大聖堂に近づくと、その壁一面にはアラベスクの模様が描かれ、その中からは複数の男女たちの詠唱歌のハーモニーが漏れてきていた。ジョナたち三人がその言葉にひかれて大聖堂の中に入ると、十数人程度の信徒たちが祈りを捧げていた。それは歌ではなく、呪文のように繰り返される祈りの言葉だった。単に多く呼べば願いが叶うとでもいうように繰り返されるその空虚な文句は、「啓典の主よ」という言葉であり、本来ならば心を込めて口にすべき言葉だった。そして、街道の中央には白い壁を背景にした祭壇が作られていたのだが、ジョナたちであれば感じられるはずの臨在が感じられなかった。釘打たれ血を流し苦しみつつも愛のまなざしをくださるはずの啓典の主の御姿が、感じられなかった。

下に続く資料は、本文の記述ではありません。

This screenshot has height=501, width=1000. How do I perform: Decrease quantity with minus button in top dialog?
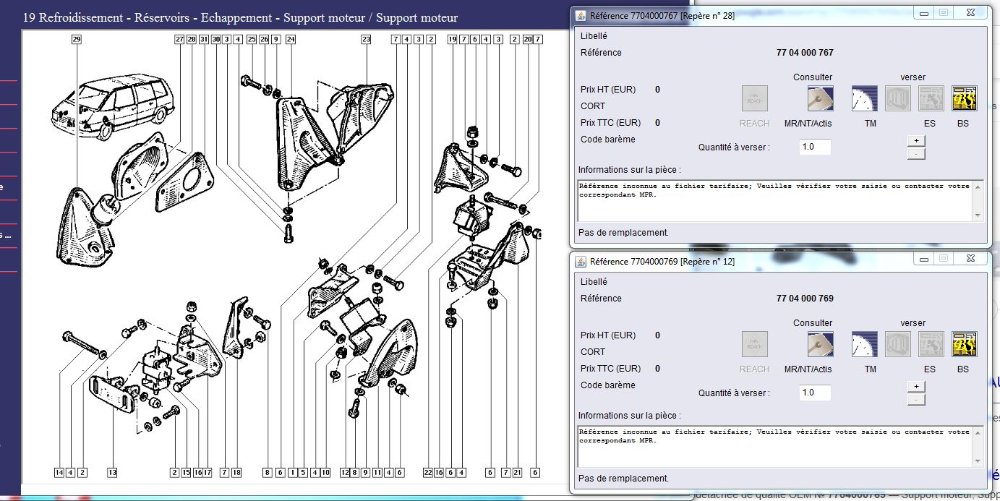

祈りの儀式が終わった後、大聖堂の入り口に立ったままの三人に、儀式に参列していた男女たちが振り返った。
「儀式の途中に入り込んでくるとは......あなた方は何の用でしょうか」
長老と思しき老女が問いかけてきた。ジョナはそれを聞いて思わず問いかけなおした。
「儀式? それが儀式? 真の礼拝だというのですか?」
このことばジョナが考えた論理ではなく、まるで反射的に発した言葉だった。ジョナが自分自身の言葉に驚いている表情が、そのことを如実に表していた。
「よそ者たち、あんたたちは私たちの儀式を汚すのか?」
レビは、突然のジョナの指摘と老女の反駁とに驚きながらも、ジョナの表情を見ながら指摘しなおした。

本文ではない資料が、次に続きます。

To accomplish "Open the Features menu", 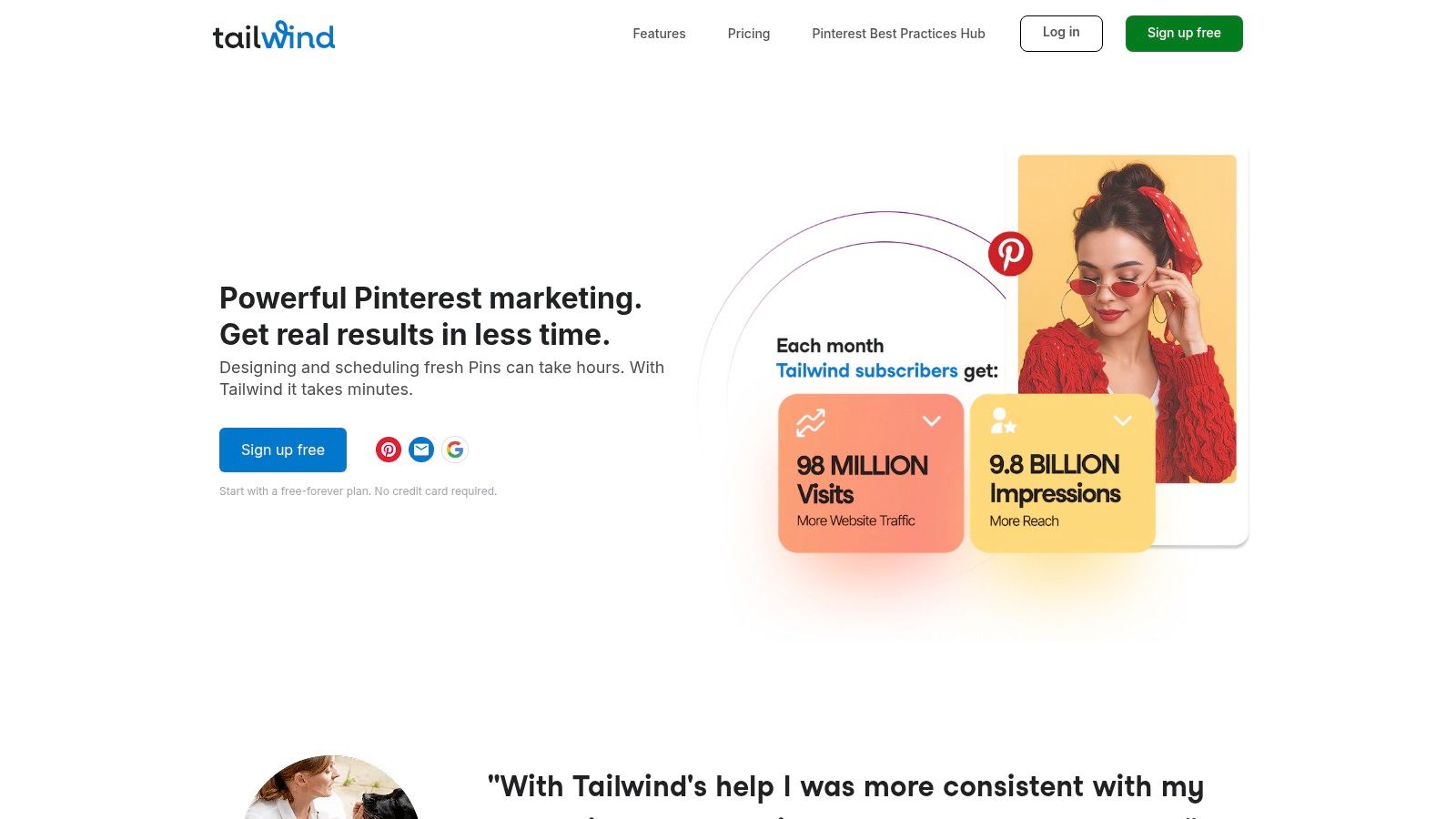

「汚す? あなた方こそ「主よ 主よ」と聖き御名をただただ繰り返すのは冒涜ではないと?」
「ぼ、冒涜だと!?」
「そうです。仮にあなた方の為していたのが儀式ならば、なぜ臨在を信じていないのですか?」
「臨在がない、臨在を信じていないなどと…なぜわかるのか?」
「あなた方の祈りは単なる繰り返し、いや、聖き御名を呪文にしてしまっているではないですか」
「呪文になどとしていないぞ」
「それならば、あなた方はなぜひたすらに追い求めるように『主よ 主よ』と繰り返すのですか?」
「それが、私たちの求めているものにつながるはずだからだ」
「それは違いますよ。あなた方の為さっていることは空虚です。空しさしかありません。あなた方は何を求めて祈っているのですか」
「当然、啓典の主に私たちの願いをもとめる対話だ。「主よ、主よ」とひたすら繰り返すことこそ、私たちの願いを啓典の主へ届けられるはずの儀式だ」
レビは、憐れみの目で老女たちを見つめた。もうこれ以上何を言っても無駄なような気がしていた。それでも、ジョナは老女たちをまだ凝視し続けていた。

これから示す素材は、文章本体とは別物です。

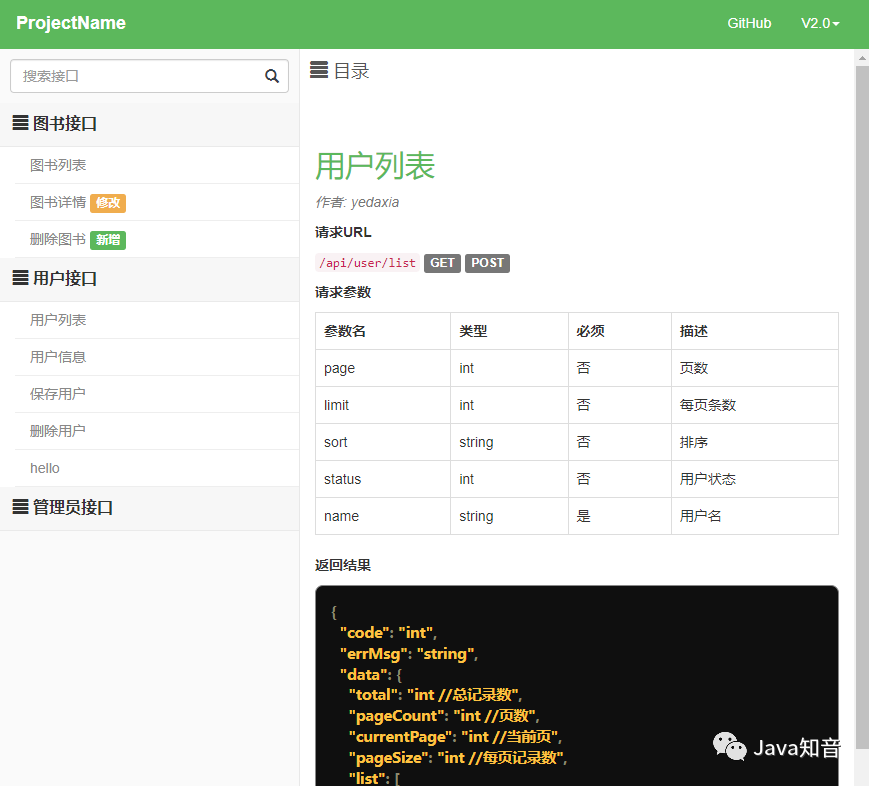Open the GitHub link
869x786 pixels.
[x=749, y=23]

「主よ、主よ、と繰り返すことだけでは、虚ろな影を追うだけの形式にすぎませんよ」
物わかりの悪い老女たちに、ジョナは我慢できずに再び鋭く声を発したのだが......。老女たちは理解できていなかった。しかたなく、だが、レビは具体的な指摘を試みた。
「あなた方はこのままでは『啓典の主の来た時』を悟ることが出来ませんよ」
「あなた方はいったい誰なのですか」
その後、ジョナは幼い口調ながら、老女たちに、冬から春へのこの時期に降誕があったこと、啓典の主の血を流した姿での臨在、そして復活、それら一連の記録を思い出させていた。老女たちは急に驚愕の表情を現し、思い出したように無言のまま祈りを捧げ始めていた。レビはその反応を見て満足した。
その夜、ナナとレビが寝静まったころ、ジョナは一人寝室を抜け出した。外へ出ると、谷に両側にそびえる黒い山の上の星空に、オリオンの崩れた星座が見えた。同時に、ジョナは自分たちが為したことに恐れをなし、思わずつぶやいた。
「この二人と居ると、不遜なことをしかねない。僕はそんなに偉くない」
そういうと、ジョナは寝所にもどった。すると、今まで見たことのない光が、隣に寝ているナナやレビたちの荷物の中から見えていた。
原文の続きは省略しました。